Manteca about 10 years ago started seeing a drop in per person water consumption. It was driven in part by a multi-tier pricing system that penalizes larger users by making them pay a higher price per unit for exceeding normal levels of water use.

Left to nature’s whims, the entire Central Valley and the Los Angeles Basin as well as the San Diego coastal area would be a semi-arid desert from May to October if not longer.

Water in the hot season hasn’t been a critical issue for generations in those three regions thanks in a large part to reservoirs and aqueducts built since the turn of the 20th century.

That’s not the case in areas such as the Eastern Sierra that do not import water and have lost water to other areas of the state.

You will see modest patches of grass at homes in Bishop, Independence, Lone Pine and Big Pine. You still see landscaping but its concentrated in trees, shrubs, and other plants that do not require nearly as much water as a lawn.

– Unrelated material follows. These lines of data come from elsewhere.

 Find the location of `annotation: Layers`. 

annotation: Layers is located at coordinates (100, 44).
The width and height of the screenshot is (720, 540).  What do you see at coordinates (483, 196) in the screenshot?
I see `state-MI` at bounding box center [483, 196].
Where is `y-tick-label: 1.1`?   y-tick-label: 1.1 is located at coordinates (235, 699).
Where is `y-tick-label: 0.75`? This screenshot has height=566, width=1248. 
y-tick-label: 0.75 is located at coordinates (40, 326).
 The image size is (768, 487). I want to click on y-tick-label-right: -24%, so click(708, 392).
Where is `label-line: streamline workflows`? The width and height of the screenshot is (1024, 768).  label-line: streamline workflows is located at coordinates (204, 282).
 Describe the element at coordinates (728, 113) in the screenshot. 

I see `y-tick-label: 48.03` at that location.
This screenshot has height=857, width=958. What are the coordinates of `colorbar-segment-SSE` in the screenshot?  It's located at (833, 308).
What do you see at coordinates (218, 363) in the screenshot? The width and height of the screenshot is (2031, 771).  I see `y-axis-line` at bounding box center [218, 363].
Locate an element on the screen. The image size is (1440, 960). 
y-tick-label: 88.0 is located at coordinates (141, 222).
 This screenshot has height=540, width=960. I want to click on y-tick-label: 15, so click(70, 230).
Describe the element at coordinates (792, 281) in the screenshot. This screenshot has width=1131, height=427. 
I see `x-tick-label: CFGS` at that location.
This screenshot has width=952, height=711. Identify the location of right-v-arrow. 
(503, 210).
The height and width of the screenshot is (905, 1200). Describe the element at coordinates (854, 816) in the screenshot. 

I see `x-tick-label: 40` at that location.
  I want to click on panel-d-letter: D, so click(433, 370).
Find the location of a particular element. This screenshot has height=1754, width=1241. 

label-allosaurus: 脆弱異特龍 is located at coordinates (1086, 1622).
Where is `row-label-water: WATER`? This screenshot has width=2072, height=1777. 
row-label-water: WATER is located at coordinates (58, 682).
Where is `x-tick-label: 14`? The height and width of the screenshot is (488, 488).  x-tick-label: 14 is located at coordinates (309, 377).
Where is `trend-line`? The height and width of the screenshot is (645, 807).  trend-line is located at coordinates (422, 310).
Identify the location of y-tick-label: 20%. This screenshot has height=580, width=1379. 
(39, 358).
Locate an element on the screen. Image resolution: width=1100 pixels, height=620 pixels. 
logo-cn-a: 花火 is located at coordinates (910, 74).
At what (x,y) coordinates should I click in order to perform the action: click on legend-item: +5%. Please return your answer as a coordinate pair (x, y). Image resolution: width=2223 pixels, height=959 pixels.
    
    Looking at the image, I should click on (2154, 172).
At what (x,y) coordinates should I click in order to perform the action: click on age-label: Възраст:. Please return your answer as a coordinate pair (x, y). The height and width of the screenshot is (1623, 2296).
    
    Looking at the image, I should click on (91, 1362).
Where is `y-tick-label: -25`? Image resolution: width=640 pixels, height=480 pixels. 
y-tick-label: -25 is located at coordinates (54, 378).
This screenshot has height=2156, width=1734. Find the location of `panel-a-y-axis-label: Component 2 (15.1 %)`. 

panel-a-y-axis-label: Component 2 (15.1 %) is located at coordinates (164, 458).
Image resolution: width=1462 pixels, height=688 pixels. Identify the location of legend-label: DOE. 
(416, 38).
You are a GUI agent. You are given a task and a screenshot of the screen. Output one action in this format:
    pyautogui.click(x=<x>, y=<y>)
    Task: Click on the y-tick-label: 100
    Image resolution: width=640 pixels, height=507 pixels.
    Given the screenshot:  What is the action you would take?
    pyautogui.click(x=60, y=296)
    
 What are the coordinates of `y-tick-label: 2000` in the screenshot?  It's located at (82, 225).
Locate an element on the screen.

It’s time to stop allowing the unrestrained use of that four letter word “lawn.” It is basically obscene given the amount of water a typical lawn takes.

Simply banning any new home from at least having lawns in front yards that serve almost exclusively an ornamental purpose would go a long way toward easing long-term water consumption.

Instead, the state fiddles by giving jurisdictions the power to slap $500 fives on water wasters.

The state needs to take action not just to help us survive the current situation but to reduce long-term use of water even further as California continues to grow.

If 20 percent of the state’s water use is for residential and urban purposes and half of that goes to landscaping with lawn accounting for the bulk, California could easily dial back its per capita water use by upwards of 50 gallons while cutting back perhaps 5 percent of its overall need for water.